Research chip minimizes the use of guardbands

Feb 11, 2010 13:20 GMT  ·  By

Old chips and any sort of degraded processor or system environment will eventually start showing signs of old age, meaning that performance will drop because of aging transistors, temperature changes or variations in supply voltage. According to Keith Brownman, Intel staff research scientist, such degradations have the potential of affecting the signal timing of chips. Normally, chip designers insert guardbands into the data flow in order to protect the chips from such timing issues, but the latest research from Intel, The Register reports, aims to reduce guardband use.

Intel seeks to reduce the use of guardbands because they waste energy and time, which, in microprocessor design, translates into a reduced throughput. The term “guardband” refers to a timing differential between clock signals and data inserted into the design in order to allow the signals to communicate without being perfectly aligned. This is necessary because signal rates can vary and the guardband acts as an “extra slice of time.” Browman and his team have now developed a chip with “resiliant and adaptive” circuits, based on EDS (embedded error-detection sequentials) and tunable replica circuits (TRC).

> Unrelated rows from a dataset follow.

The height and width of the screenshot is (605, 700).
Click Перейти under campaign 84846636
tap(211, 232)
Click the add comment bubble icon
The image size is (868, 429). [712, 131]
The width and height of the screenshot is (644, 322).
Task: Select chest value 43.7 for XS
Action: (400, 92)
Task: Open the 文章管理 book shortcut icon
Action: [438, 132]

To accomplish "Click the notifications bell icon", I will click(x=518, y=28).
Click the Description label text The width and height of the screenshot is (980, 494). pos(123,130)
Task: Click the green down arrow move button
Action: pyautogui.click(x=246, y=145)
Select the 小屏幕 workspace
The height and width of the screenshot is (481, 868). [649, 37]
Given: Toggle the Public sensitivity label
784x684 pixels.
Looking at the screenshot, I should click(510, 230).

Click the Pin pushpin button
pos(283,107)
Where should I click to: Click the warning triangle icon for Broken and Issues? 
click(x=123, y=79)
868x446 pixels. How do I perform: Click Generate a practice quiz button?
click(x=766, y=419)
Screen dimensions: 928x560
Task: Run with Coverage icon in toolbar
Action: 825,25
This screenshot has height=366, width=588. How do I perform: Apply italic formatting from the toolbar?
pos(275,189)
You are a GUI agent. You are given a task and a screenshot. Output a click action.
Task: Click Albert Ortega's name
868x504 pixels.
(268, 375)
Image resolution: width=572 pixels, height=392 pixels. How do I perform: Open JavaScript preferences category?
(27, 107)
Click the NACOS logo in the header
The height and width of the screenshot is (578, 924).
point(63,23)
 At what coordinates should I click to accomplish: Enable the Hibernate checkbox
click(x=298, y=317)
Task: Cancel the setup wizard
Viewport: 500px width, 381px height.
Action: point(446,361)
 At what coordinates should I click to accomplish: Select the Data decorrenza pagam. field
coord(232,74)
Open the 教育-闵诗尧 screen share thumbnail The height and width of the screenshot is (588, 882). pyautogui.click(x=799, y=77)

EDS and TRC work hand-in-hand and detect errors, replay them in order to get the correct results and tune clock speeds for less errors during operation. These technologies are not exactly new breakthroughs, but among the latest refinements made to them is a new recovery algorithm. If this error-control unit detects that the error frequency surpasses a certain limit, it will activate the adaptive clock controller in order to reduce the chip speed, until errors and replays decrease. This is useful because, in cases of a high error frequency, the chip is forced to replay many instructions.

"The key research contributions of this work lie in the error detection, the error-correction circuits, as well as the adaptive clock controller," Browman said. "For error detection, we implement error-detection sequentials on actual critical paths in the core. And then we introduce the first implementation where we use a tunable replica circuit combined with error recovery that allows us to detect both fast-changing and slow-changing dynamic variations."

Browman says that the total throughput increase they can achieve, when comparing resilient circuits to a conventional design, is of 41% if they lower the supply voltage of the conventional chip so that there is equal energy relative to the EDS and the TRC. This translates into a 22% energy reduction when they provide the conventional chip with enough power to match the throughput of the resilient circuits.

The technology was described on Tuesday at the International Solid-State Circuits Conference (ISSCC) in San Francisco.